(The problem) Restate word for word only the lines from the one with "You are a computer-use" through the end of the records; no pictures belong in the copy.

(Provided data)
────────────────

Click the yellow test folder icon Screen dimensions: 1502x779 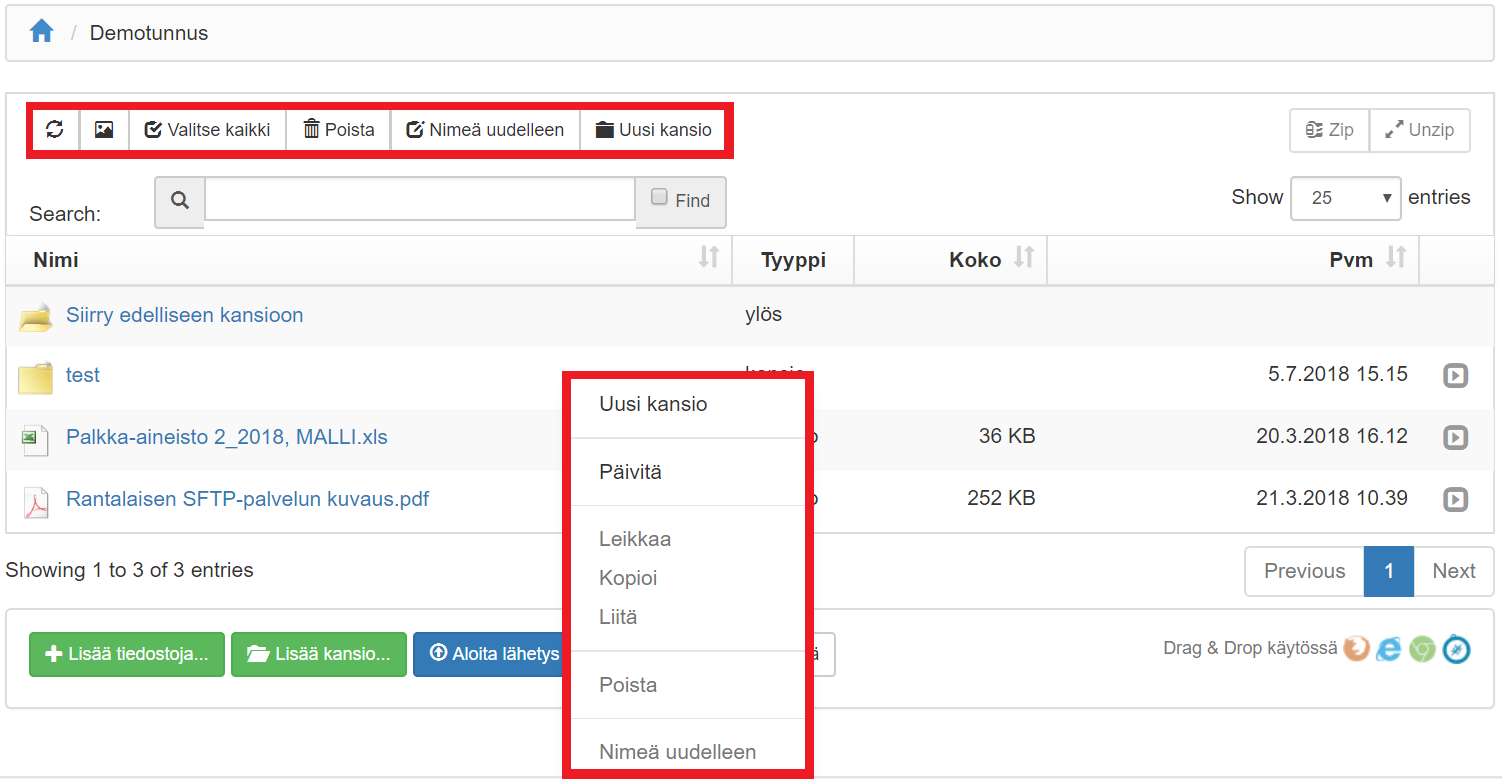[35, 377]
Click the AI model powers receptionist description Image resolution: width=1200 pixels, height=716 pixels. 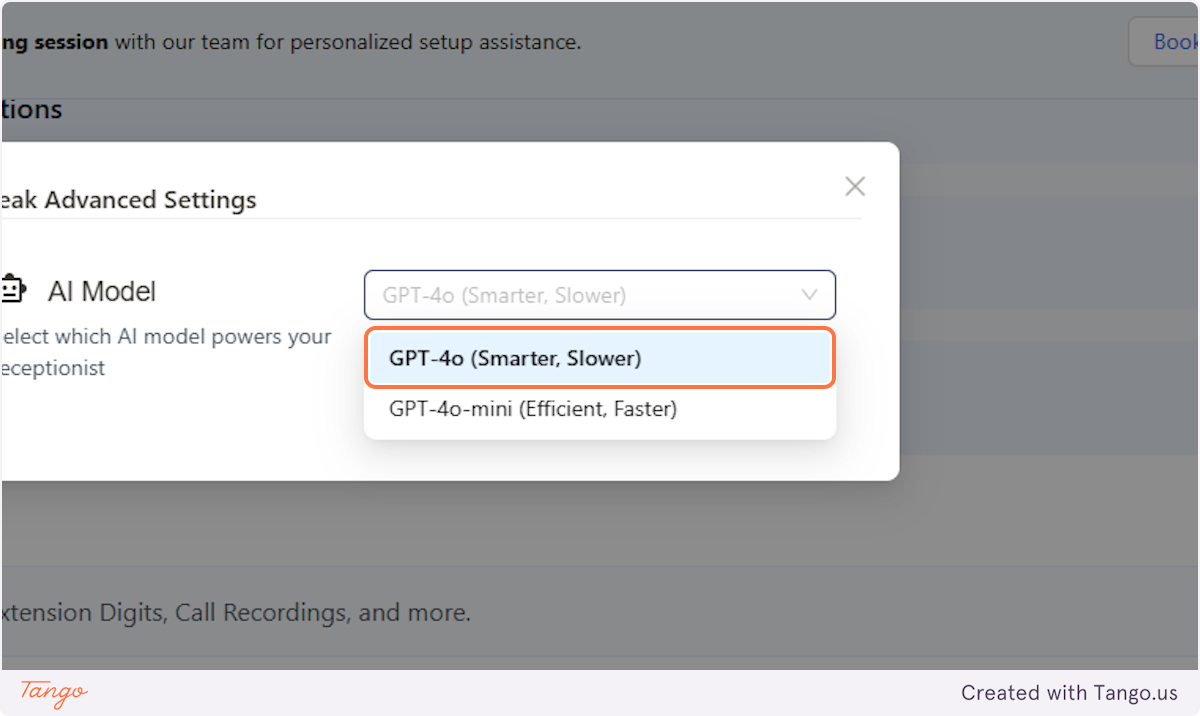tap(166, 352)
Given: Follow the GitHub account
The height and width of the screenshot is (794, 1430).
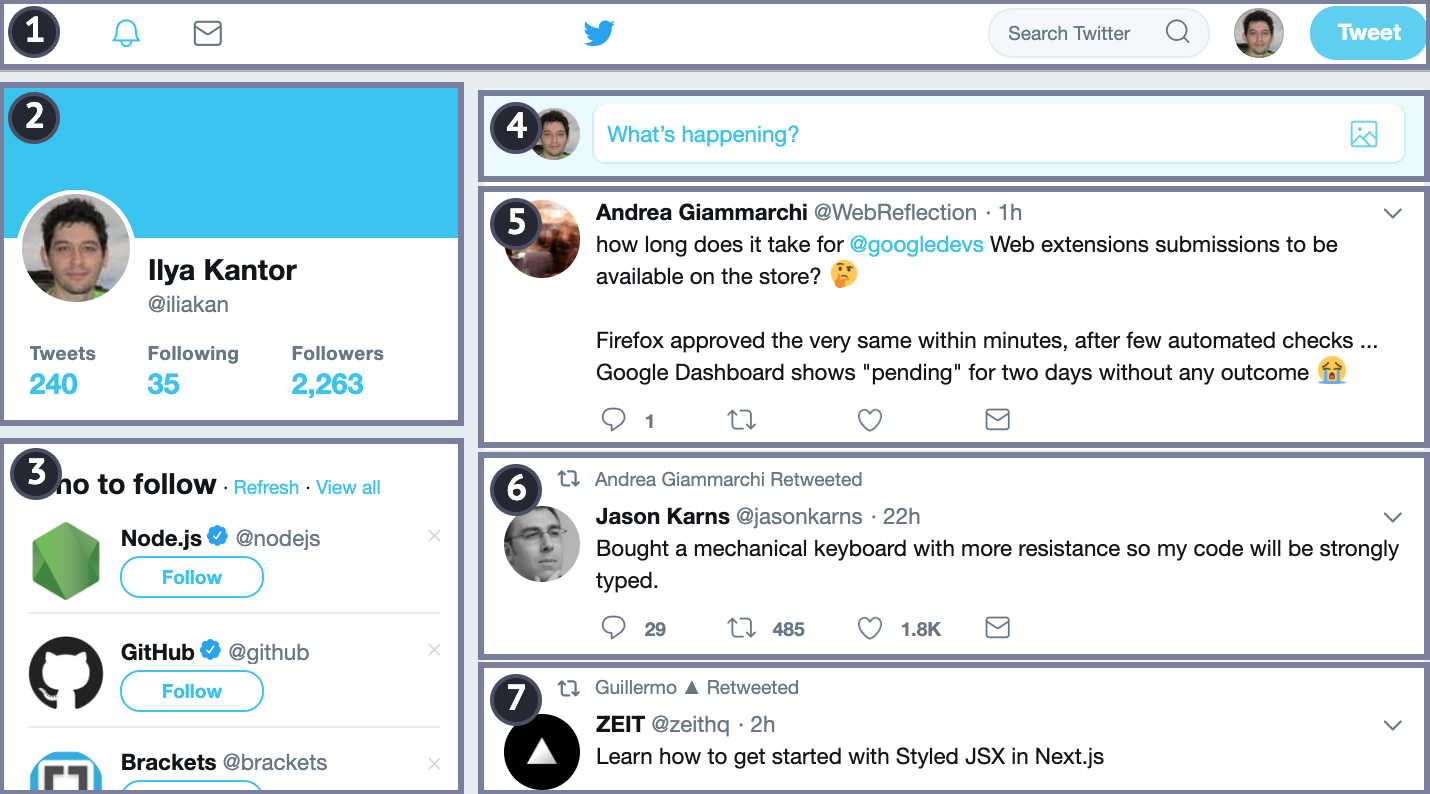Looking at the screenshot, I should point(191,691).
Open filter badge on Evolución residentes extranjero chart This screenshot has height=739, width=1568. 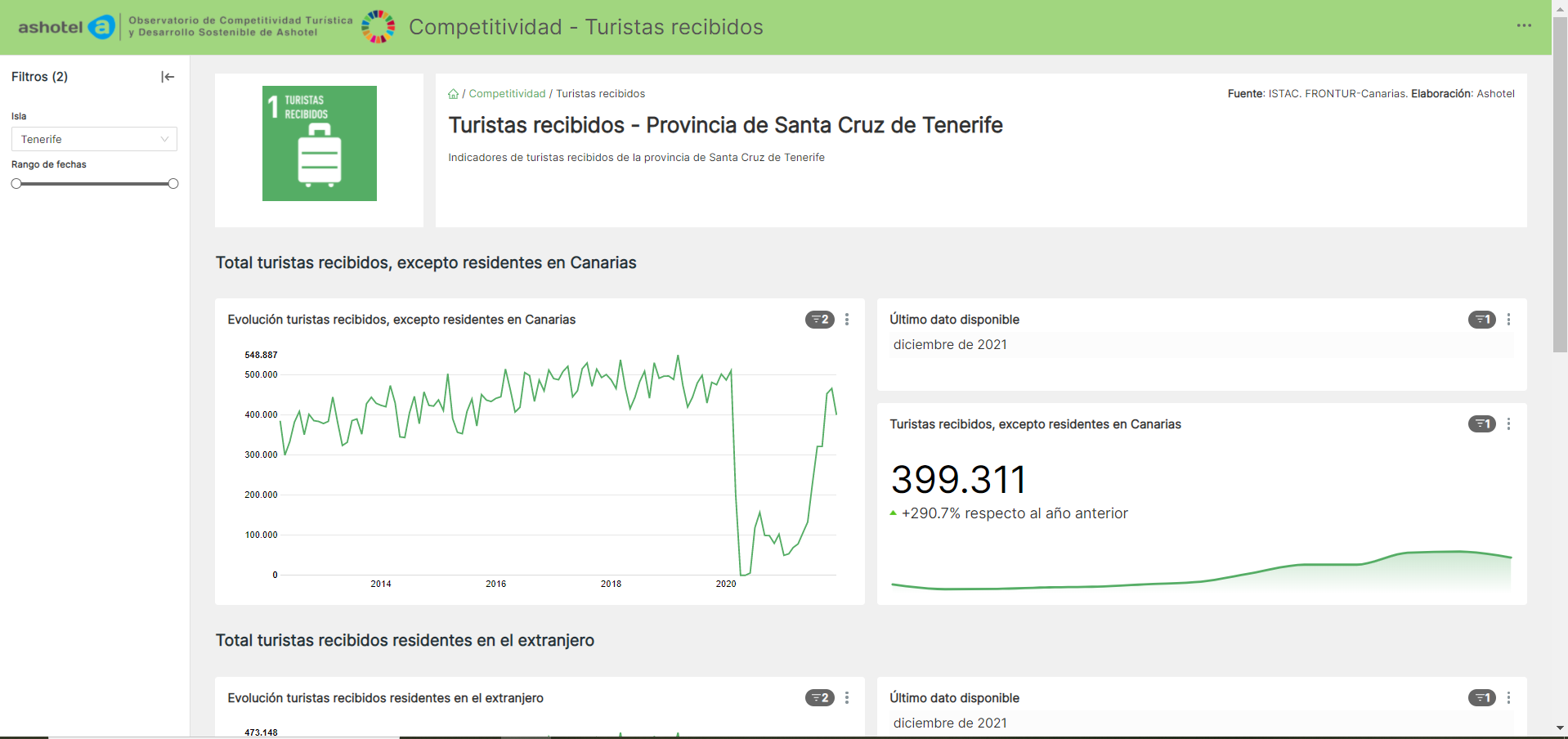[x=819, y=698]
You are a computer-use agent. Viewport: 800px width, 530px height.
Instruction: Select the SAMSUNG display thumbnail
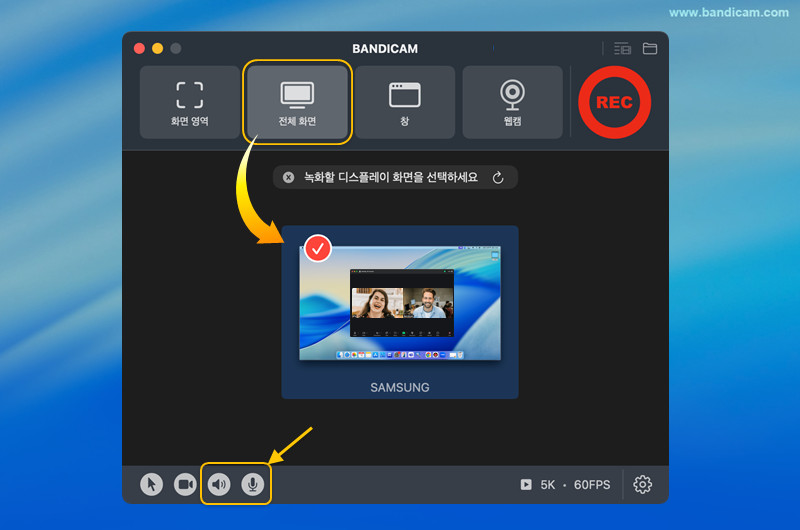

────────────────

(Answer to the problem)
You are a computer-use agent. Viewport: 800px width, 530px height.
Instruction: Select the SAMSUNG display thumbnail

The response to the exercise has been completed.